The value of amplitude.

Answer to Problem 1P

The value of amplitude is $12\text{V}$ for case 1 and value of amplitude is $8\text{V}$ for case 2.

Explanation of Solution

Concept used:

Write the expression for peak to peak value.

  $v_{p-p}=v_1-v_2$   ....... (2)

Here, $v_{p-p}$ is peak to peak value of voltage, $v_1$ is maximum value of voltage and $v_2$ is minimum value of voltage.

Calculation:

Amplitude of pulse waveform is equal to peak to peak value of the waveform.

Case 1:

Substitute $12\text{V}$ for $v_1$ and $0\text{V}$ for $v_2$ in equation (2).
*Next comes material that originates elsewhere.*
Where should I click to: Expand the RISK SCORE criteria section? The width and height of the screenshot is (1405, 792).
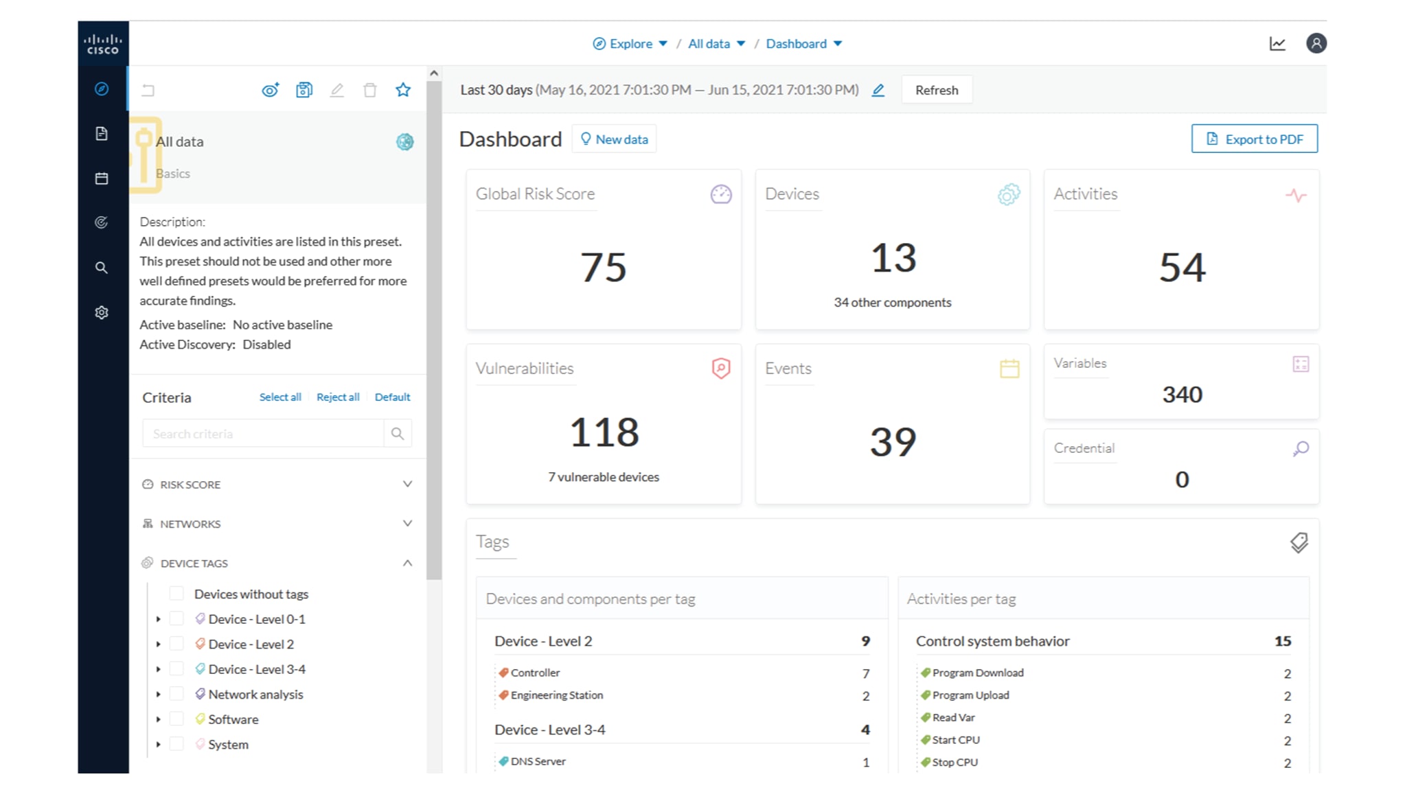click(408, 484)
  $\begin{array}{c}{v}_{p-p}=12\text{V}-0\text{V}\\ \text{=}12\text{V}\end{array}$

The value of amplitude is $12\text{V}$.

Case 2:

Substitute $2\text{V}$ for $v_1$ and $-6\text{V}$ for $v_2$ in equation (2).

  $\begin{array}{c}{v}_{p-p}=2\text{V}-\left(-6\text{V}\right)\\ =8\text{V}\end{array}$

The value of amplitude is $8\text{V}$.

Conclusion:

Thus, value of amplitude is $12\text{V}$ for case 1 and value of amplitude is $8\text{V}$ for case 2.

To determine

(e)

The $\%$ tilt.

Answer to Problem 1P

The $\%$ tilt of first pulse waveform is $0\%$ and the $\%$ tilt of second pulse waveform is $200\%$.

Explanation of Solution

Concept used:

Write the expression for $\%$ tilt

  $T=\frac{v_1-v_3}{\left(\frac{v_1+v_3}{2}\right)}\times 100\%$   ....... (3)

Here, $T$ is the $\%$ tilt and $v_3$ is the voltage where tilt end.

Calculation:

Case 1:

Substitute $12\text{V}$ for $v_1$ and $12\text{V}$ for $v_3$ in equation (3).

  $\begin{array}{c}T=\frac{12\text{V}-12\text{V}}{\left(\frac{12\text{V}+12\text{V}}{2}\right)}\times 100\%\\ =0\times 100\%\\ =0\%\end{array}$

Case 2:

Substitute $2\text{ V}$ for $v_1$ and $0\text{ V}$ for $v_2$ in equation (3).

  $\begin{array}{c}T=\frac{2\text{ V}-\left(0\text{ V}\right)}{\left(\frac{2\text{ V}+\left(0\text{ V}\right)}{2}\right)}\times 100\%\\ =\frac{2\text{ V}}{1\text{ V}}\times 100\%\\ =200\%\end{array}$

Conclusion:

Thus, the $\%$ tilt of first pulse waveform is $0\%$ and the $\%$ tilt of second pulse waveform is $200\%$.